◆ DATA LISTING:
---*---

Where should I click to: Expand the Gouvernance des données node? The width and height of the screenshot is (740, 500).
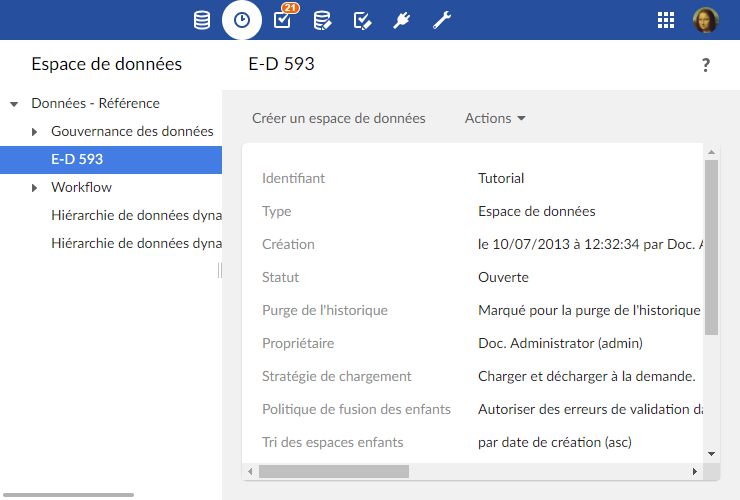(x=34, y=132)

---*---

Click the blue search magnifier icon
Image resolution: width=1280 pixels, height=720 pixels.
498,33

---*---

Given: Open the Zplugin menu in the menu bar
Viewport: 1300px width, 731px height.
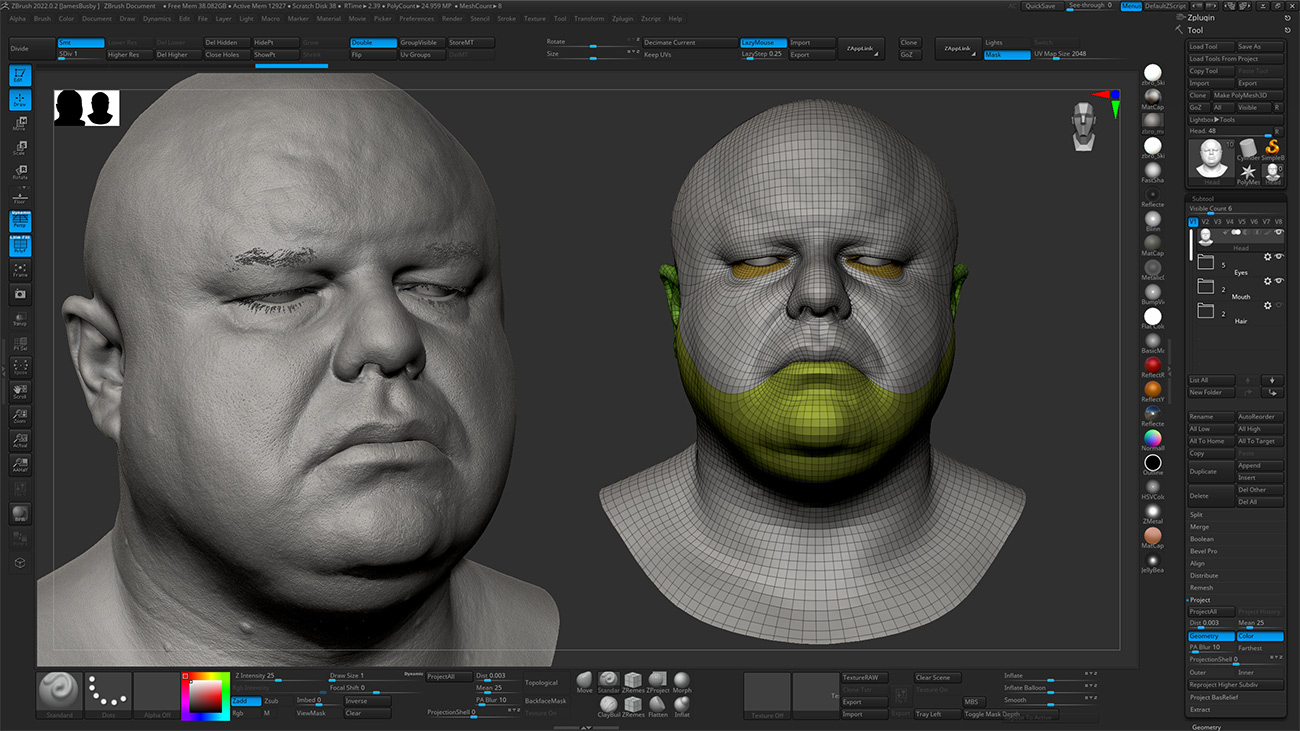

---*---

◆ TASK OBJECTIVE: After locating the line with "Given: Open the Zplugin menu in the menu bar" in the material above, return it and each line after it exactly, ending at the line with "Viewport: 1300px width, 731px height.".

◆ TASK ANSWER:
Given: Open the Zplugin menu in the menu bar
Viewport: 1300px width, 731px height.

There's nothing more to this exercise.